Alors qu'en France, le projet de loi sur la fin de vie, plusieurs fois repoussé, est annoncé au final pour février 2024 et suscite d’ores et déjà la fronde du collectif de soignants opposés à l'aide à mourir, le débat est relancé dans la péninsule italienne.
Atteinte d’une sclérose en plaques détectée en 2010, une Italienne âgée de 55 ans a eu accès au protocole du suicide assisté totalement encadré par l’Assurance-maladie (Servizio sanitario nazionale). Une première en Italie, cette procédure n’ayant jamais été intégralement prise en charge par l’Assurance-maladie qui a fourni l’équipement et le cocktail létal.
En novembre 2022, Anna* a demandé à l’Assurance-maladie de pouvoir accéder au suicide assisté sur la base d’une exception soulevée par la Cour constitutionnelle en 2019. Cette décision de la Haute Cour a reconnu le droit au suicide assisté pour les personnes « autodéterminées et dépendantes de traitements vitaux », atteintes d’une pathologie irréversible provoquant des douleurs physiques et psychologiques insupportables, en l’absence d’une loi sur la fin de vie.
Enquête sur l'Assurance-maladie
À condition toutefois, que l’état du patient soit certifié par des experts médicaux, ce qu’Anna avait demandé à l’Assurance-maladie. N’ayant pas reçu de réponse, cette Italienne a saisi le tribunal de Trieste (Nord) où elle était résidente en 2023. Elle a également porté plainte auprès des carabiniers et réclamé l’ouverture d’une enquête sur l’Assurance-maladie qui n’aurait pas respecté les procédures sur les examens médicaux préconisés par la Cour constitutionnelle qui permettent d’avoir accès au suicide assisté.

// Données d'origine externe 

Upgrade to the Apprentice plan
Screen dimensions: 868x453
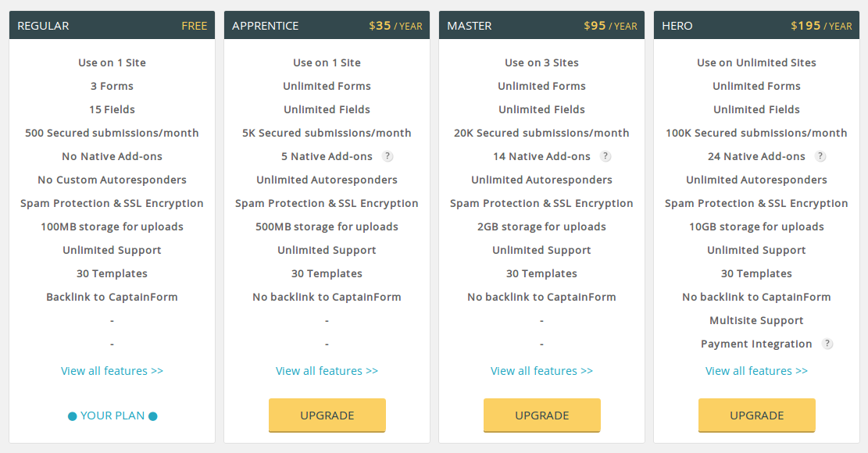tap(327, 415)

Le 4 juillet dernier, le tribunal a condamné l’agence régionale de l’Assurance-maladie et lui a ordonné d’effectuer l’expertise médicale dans un délai de trente jours sous peine d'une amende de 500 euros qui devraient être versés à la patiente au titre de dommages. Le tribunal a également déclaré que l’Assurance-maladie devrait suivre la patiente durant les phases successives. « L’Assurance-maladie a vérifié les conditions cliniques et psychologiques de la patiente et elle a reconnu sur la base des résultats, que cette dernière répondait aux critères établis par la Cour constitutionnelle en 2019 » a expliqué son avocat, maître Filomena Gallo.

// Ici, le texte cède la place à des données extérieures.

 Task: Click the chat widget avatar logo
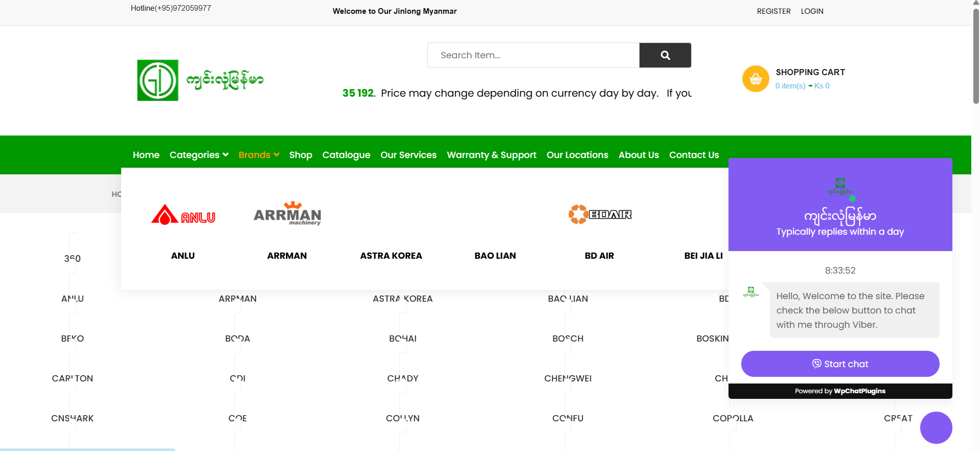[840, 187]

Un cas de figure d'exception, des projets de loi bloqués
Ce premier cas de suicide assisté intégralement pris en charge par le système de santé relance le débat sur la fin de vie en Italie. En l’état actuel, la loi punit l’aide au suicide d’une peine allant de 5 à 12 ans de prison. Plusieurs projets de loi ont été présentés au Parlement mais les pressions des mouvances proches de l’Église et de la droite italienne opposée à la fin de vie, ont toujours bloqué la discussion.
En 2022, la Cour constitutionnelle a rejeté une demande de référendum au prétexte que le texte ne protégeait pas la vie humaine en général et en particulier, celle des personnes vulnérables. Une nouvelle motion est actuellement examinée par le Parlement. Une partie de la Ligue qui siège au gouvernement demande au Parlement de légiférer au plus tôt pour autoriser le suicide assisté au nom de la liberté de choix. Mais cette proposition a peu de chances d’aboutir compte tenu des positions pro-vie d’une grande partie de la majorité qui regroupe la droite et l’extrême droite proches des mouvances catholiques.
De son côté, la communauté scientifique intervient. La Fédération des Ordres des médecins (Fnom CeO) a soulevé la question des médecins objecteurs de conscience qui pourraient éventuellement bloquer l’application de l’exception soulevée par la Cour constitutionnelle, comme ils le font déjà pour les IVG. « Cela est improbable, de nombreux médecins sont disponibles, ils ne donnent pas la mort mais sont proches des patients qui ont décidé d’accomplir un tel geste tout en sachant que leur acte lacère la conscience de ceux qui ont juré comme nous, de ne jamais aider la mort », assure le Dr Filippo Anelli, président de la Fnom CeO.